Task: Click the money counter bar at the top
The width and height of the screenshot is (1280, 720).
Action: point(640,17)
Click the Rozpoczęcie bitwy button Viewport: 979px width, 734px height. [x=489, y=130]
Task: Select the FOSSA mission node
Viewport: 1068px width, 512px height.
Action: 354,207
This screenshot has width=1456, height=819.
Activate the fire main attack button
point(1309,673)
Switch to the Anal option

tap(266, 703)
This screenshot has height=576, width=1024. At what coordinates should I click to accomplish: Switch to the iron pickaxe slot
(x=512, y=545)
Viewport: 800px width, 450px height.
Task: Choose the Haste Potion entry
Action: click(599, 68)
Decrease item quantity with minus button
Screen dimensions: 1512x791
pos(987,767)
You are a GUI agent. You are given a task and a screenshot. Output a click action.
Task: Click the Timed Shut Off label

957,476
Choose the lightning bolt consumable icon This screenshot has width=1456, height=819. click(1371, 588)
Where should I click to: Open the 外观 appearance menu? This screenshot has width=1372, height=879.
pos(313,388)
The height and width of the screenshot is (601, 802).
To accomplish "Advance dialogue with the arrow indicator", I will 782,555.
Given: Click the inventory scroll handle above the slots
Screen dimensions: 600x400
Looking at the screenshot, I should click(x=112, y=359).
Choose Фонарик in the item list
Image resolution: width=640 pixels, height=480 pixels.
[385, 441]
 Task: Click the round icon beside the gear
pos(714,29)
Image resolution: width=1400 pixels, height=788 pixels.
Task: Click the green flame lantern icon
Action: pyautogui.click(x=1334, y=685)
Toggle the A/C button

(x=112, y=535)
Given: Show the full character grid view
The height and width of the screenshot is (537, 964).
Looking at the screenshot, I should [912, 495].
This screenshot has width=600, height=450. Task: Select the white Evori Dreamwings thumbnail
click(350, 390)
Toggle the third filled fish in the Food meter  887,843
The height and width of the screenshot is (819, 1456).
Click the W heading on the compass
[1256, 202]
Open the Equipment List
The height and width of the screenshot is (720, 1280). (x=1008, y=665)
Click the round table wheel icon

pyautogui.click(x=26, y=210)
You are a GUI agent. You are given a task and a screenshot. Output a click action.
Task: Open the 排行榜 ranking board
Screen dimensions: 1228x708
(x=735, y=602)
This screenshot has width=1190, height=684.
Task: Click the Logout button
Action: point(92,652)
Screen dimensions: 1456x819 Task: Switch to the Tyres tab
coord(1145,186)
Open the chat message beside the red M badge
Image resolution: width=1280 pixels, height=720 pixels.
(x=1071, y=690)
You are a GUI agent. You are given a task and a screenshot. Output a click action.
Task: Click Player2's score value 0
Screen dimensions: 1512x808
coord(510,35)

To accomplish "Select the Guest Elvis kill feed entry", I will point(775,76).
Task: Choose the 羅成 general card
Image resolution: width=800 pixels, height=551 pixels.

▶ _Aim of the task_
Reproduce the items word for word, from their first line up to and including the line containing "pos(313,388)".

▶ _In response_
Task: Click the money counter bar at the top
The width and height of the screenshot is (1280, 720).
Action: point(640,17)
Click the Rozpoczęcie bitwy button Viewport: 979px width, 734px height. [x=489, y=130]
Task: Select the FOSSA mission node
Viewport: 1068px width, 512px height.
Action: 354,207
This screenshot has width=1456, height=819.
Activate the fire main attack button
point(1309,673)
Switch to the Anal option

tap(266, 703)
This screenshot has height=576, width=1024. At what coordinates should I click to accomplish: Switch to the iron pickaxe slot
(x=512, y=545)
Viewport: 800px width, 450px height.
Task: Choose the Haste Potion entry
Action: click(599, 68)
Decrease item quantity with minus button
Screen dimensions: 1512x791
pos(987,767)
You are a GUI agent. You are given a task and a screenshot. Output a click action.
Task: Click the Timed Shut Off label

957,476
Choose the lightning bolt consumable icon This screenshot has width=1456, height=819. click(1371, 588)
Where should I click to: Open the 外观 appearance menu? This screenshot has width=1372, height=879.
pos(313,388)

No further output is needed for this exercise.